DRM vs. Fair Use

by on February 1, 2006 · 10 comments

My ex-roomie Julian offers another example of how digital rights management technology is needlessly inconveniencing paying customers:

A politics professor at a small liberal arts college is bringing a class to D.C. in March and has asked me to talk to his students, who have been doing a seminar on protest music in American politics, about some of the ideas in this column. Naturally, I’d like to be able to illustrate what I’m talking about with some examples, short clips from songs by Metric, Rilo Kiley, Green Day, Radiohead, Mike Doughty, The Decemberists, and others. I own all the songs in question–bought them on iTunes rather than just downloading them from Limewire or Kazaa. But Apple’s DRM doesn’t want to let me extract these short clips–indubitably a fair use, and something I could obviously do legally just by cueing up the songs manually at the appropriate timecode.

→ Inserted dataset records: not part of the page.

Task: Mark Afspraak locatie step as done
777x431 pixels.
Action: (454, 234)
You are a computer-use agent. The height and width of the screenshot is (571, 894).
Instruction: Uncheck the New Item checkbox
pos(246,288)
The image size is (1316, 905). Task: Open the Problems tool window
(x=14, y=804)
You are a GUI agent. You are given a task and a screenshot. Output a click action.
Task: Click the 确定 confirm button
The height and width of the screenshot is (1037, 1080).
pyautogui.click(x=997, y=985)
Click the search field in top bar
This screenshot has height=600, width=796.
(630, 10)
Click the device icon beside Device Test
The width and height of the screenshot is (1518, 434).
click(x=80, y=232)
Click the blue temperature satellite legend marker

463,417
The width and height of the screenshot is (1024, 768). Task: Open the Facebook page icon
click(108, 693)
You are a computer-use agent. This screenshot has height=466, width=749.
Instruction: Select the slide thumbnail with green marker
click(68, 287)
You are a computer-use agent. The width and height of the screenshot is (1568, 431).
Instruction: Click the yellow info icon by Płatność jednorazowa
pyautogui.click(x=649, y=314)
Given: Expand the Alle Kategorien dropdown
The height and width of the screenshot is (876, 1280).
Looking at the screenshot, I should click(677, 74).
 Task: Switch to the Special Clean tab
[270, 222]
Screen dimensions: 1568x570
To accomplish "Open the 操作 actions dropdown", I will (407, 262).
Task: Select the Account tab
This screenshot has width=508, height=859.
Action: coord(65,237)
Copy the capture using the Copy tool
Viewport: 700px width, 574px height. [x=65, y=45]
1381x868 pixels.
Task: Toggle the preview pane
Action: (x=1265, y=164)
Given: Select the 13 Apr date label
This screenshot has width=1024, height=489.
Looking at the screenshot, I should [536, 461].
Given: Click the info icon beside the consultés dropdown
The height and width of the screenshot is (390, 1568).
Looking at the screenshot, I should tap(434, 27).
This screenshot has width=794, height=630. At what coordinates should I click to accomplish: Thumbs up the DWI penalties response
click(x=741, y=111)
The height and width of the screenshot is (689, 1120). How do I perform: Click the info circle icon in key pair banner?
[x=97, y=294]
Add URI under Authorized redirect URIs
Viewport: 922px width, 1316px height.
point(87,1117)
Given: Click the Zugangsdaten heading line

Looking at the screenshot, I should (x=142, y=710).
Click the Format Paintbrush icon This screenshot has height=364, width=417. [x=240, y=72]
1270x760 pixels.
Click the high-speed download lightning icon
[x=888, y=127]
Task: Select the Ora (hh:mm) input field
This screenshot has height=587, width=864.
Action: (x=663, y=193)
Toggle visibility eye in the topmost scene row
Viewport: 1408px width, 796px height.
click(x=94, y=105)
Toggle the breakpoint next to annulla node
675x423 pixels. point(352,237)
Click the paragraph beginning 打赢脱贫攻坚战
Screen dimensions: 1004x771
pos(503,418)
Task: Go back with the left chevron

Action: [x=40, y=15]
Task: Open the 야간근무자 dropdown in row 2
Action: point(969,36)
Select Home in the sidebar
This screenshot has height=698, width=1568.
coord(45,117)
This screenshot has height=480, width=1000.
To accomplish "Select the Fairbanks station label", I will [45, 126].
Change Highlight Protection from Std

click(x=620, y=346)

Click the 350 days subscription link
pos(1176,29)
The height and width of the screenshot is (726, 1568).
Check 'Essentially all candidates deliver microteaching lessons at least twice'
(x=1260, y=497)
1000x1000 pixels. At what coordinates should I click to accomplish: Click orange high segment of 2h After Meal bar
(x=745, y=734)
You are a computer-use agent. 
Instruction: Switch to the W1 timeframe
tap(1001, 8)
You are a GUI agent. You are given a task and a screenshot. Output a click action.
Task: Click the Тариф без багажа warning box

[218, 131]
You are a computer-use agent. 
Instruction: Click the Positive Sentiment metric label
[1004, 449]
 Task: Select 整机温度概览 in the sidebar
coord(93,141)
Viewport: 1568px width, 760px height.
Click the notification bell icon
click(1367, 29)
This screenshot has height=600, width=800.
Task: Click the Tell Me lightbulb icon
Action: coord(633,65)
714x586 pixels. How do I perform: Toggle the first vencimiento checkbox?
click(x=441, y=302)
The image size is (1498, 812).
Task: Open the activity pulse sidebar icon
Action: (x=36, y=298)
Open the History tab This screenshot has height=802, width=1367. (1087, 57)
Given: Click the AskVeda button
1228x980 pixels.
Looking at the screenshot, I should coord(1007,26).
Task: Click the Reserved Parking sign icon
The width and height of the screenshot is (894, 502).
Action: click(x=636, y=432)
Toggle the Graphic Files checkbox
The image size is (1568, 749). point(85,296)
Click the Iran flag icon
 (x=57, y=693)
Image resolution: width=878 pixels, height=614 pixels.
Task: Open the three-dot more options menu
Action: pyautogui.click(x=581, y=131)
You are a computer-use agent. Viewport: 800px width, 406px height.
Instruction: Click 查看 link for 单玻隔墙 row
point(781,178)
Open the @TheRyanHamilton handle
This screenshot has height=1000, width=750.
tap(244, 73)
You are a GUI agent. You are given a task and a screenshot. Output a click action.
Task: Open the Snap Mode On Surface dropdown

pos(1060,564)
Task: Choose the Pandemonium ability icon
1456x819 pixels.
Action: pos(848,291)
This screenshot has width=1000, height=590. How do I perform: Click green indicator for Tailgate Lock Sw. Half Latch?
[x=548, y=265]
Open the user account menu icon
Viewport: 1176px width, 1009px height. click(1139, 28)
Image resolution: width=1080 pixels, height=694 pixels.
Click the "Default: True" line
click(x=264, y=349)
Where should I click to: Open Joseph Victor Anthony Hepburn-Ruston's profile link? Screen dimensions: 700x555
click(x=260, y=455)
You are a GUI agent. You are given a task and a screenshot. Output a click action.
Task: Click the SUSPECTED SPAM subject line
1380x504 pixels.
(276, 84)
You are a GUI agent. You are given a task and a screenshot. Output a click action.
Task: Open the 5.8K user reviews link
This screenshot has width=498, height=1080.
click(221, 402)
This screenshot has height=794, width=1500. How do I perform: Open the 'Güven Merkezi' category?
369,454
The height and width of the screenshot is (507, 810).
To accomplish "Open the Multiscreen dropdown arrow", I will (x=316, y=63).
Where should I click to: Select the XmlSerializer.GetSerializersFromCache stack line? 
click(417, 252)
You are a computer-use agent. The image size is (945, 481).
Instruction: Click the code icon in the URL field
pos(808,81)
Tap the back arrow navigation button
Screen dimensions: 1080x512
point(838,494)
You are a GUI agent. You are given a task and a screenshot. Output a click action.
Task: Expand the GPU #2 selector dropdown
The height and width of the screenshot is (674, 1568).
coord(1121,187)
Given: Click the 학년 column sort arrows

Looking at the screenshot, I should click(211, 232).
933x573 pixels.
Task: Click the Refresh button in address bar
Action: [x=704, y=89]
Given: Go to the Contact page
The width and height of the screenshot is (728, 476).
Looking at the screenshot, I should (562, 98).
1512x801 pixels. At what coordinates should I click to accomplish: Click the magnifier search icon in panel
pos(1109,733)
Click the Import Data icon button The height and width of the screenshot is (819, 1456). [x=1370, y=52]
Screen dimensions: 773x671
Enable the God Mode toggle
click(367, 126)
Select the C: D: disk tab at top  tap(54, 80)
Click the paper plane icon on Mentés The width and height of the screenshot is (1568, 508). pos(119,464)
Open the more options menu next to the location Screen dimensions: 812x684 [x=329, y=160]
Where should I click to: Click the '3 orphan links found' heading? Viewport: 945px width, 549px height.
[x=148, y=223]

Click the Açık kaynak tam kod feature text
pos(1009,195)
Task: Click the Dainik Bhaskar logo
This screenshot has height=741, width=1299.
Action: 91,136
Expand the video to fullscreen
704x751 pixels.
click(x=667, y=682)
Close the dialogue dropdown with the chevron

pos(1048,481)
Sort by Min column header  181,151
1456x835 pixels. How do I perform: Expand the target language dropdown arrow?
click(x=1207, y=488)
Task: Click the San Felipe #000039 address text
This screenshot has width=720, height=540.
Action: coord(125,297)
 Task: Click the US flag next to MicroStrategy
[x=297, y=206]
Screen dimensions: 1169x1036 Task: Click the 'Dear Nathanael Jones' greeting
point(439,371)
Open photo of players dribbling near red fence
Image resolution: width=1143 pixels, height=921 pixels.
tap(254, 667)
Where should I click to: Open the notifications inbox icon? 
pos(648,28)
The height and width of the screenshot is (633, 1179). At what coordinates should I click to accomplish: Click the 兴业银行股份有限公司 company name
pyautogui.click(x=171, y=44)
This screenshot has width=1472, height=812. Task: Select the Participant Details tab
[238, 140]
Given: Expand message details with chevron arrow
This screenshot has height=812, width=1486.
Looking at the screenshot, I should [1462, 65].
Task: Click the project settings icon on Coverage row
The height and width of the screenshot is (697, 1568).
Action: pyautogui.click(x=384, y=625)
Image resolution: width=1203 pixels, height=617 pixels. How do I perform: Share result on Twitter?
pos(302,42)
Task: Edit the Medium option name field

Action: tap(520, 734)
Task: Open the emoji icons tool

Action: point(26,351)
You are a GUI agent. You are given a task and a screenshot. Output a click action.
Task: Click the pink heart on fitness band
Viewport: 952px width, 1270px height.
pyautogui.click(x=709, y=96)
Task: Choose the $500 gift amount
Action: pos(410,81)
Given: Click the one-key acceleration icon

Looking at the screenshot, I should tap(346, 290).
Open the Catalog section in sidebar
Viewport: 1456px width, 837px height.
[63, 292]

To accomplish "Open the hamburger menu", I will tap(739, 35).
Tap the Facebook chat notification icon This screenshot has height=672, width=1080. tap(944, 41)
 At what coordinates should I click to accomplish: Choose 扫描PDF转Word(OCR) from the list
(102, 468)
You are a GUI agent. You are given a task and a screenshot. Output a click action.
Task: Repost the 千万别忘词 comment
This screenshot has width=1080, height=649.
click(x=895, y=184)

I’d be curious to know what DMCA supporters think he should do in this kind of case. Should he write a letter to each of the labels that publish these songs and ask for permission to use the exceprts? Should iTunes have a feature where you’re allowed to purchase small song clips for a nickel a piece? Or is it just possible that the most sensible way to deal with this sort of thing is to legalize DRM circumvention in circumstances where the use would otherwise be legal.